- [MATERIAL SUPPLIED]
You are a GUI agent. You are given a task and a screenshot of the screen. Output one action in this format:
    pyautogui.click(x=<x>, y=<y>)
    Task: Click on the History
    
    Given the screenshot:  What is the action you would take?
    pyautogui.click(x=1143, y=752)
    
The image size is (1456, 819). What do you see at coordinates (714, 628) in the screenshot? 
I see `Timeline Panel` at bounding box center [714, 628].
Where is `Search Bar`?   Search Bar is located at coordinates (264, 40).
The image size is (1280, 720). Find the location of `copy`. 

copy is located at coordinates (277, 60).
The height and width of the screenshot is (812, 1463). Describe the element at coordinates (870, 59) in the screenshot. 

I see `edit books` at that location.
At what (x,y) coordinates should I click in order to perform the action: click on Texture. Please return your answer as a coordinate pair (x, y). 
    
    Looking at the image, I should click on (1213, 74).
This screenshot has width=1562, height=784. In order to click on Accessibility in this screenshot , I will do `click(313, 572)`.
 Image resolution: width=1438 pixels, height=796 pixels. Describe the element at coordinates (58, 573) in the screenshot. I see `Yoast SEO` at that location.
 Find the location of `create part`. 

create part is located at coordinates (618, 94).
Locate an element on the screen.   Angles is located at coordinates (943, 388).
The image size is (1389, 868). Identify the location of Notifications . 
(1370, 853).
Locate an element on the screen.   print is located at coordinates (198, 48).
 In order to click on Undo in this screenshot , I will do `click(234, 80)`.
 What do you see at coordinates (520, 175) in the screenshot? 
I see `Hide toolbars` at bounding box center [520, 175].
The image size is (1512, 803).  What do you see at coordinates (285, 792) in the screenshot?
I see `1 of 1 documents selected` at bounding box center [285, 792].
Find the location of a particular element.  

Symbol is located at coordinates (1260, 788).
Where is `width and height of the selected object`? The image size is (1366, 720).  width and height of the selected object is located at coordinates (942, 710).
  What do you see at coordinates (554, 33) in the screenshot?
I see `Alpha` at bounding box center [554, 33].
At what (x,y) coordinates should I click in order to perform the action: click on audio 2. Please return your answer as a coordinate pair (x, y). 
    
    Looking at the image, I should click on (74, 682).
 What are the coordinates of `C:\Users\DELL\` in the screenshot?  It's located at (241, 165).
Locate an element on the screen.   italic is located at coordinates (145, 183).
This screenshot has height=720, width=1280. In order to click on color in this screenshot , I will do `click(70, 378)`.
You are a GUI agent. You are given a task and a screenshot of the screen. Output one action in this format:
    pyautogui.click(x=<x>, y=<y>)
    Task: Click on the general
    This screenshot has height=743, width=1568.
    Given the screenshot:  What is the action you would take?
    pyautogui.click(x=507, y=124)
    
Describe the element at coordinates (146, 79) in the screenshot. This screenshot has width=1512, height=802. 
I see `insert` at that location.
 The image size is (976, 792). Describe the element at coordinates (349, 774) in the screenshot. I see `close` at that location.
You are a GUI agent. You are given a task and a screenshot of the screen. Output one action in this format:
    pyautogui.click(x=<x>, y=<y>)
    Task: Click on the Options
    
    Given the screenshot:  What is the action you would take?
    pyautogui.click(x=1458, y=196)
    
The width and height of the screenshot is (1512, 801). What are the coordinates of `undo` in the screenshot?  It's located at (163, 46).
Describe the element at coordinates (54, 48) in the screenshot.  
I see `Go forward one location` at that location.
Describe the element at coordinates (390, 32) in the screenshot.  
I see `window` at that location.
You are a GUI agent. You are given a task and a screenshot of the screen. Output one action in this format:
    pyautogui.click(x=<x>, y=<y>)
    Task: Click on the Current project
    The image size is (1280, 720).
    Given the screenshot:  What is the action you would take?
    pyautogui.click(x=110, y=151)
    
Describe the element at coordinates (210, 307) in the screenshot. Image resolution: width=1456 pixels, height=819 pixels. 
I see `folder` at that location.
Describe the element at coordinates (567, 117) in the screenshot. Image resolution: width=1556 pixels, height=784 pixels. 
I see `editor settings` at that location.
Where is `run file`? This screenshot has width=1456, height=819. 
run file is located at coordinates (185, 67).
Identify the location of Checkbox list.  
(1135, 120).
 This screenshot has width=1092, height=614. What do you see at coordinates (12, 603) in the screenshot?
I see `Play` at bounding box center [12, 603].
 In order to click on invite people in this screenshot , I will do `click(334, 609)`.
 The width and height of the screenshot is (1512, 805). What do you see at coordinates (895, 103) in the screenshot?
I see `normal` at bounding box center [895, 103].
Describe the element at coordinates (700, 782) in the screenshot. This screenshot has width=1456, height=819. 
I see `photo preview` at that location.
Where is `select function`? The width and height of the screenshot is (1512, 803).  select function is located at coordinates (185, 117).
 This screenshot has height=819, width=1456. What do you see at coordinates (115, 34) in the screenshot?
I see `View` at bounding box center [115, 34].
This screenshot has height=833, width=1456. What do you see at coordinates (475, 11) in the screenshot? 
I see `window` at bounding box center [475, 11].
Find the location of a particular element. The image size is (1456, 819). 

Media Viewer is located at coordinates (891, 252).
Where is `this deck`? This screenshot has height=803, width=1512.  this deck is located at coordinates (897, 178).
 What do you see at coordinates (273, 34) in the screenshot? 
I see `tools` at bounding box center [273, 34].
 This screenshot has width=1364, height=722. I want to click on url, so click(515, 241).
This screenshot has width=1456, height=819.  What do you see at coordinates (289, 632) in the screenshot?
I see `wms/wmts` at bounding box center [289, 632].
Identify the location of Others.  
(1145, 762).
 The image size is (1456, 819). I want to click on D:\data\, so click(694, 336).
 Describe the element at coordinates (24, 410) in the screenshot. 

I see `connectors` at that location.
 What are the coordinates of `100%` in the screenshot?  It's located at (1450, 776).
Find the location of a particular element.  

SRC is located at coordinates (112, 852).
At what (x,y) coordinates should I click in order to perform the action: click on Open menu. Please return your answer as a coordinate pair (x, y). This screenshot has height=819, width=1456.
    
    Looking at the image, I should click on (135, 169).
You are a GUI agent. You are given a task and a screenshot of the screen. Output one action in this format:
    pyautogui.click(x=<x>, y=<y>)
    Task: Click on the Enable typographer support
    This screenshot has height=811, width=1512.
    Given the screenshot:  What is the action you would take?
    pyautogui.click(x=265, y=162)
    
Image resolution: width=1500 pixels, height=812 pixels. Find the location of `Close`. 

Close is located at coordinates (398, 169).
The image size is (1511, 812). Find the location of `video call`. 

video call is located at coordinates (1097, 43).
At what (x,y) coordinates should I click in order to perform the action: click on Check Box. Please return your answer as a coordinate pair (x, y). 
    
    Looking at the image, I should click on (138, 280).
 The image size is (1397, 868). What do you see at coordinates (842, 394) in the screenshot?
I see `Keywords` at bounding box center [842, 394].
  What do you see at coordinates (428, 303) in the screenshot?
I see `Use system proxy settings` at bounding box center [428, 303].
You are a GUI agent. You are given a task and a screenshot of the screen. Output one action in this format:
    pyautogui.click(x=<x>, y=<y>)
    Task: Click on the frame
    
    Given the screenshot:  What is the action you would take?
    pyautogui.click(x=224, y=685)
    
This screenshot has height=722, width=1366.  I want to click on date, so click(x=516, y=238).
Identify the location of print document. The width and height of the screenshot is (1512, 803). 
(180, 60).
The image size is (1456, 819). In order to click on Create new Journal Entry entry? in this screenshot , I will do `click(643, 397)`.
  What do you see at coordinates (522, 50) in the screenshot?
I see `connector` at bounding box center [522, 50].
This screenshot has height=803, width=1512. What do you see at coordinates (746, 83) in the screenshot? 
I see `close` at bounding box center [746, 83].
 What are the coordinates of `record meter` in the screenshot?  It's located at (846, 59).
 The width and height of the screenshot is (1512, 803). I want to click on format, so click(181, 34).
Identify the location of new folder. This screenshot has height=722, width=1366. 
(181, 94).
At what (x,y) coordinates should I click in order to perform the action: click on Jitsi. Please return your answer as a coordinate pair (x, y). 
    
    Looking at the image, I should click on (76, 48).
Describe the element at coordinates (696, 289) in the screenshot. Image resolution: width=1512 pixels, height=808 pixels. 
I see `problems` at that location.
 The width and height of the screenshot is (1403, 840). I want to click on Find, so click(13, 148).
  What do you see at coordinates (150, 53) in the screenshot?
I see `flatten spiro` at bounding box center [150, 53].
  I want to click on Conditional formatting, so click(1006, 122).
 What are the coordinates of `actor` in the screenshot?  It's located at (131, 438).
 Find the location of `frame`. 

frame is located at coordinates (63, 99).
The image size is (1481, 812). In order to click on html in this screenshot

- [TASK STATEMENT] Format the records as a Markdown table with the columns Row and Content, starting at the beginning of the records and ending at the line that contains "pyautogui.click(x=1143, y=752)", with both ends included. Put one line in each row with its row number, and leave out blank lines.

- [RESPONSE TO THE TASK]
| Row | Content |
|---|---|
| 1 | You are a GUI agent. You are given a task and a screenshot of the screen. Output one action in this format: |
| 2 |     pyautogui.click(x=<x>, y=<y>) |
| 3 |     Task: Click on the History |
| 4 |     Given the screenshot:  What is the action you would take? |
| 5 |     pyautogui.click(x=1143, y=752) |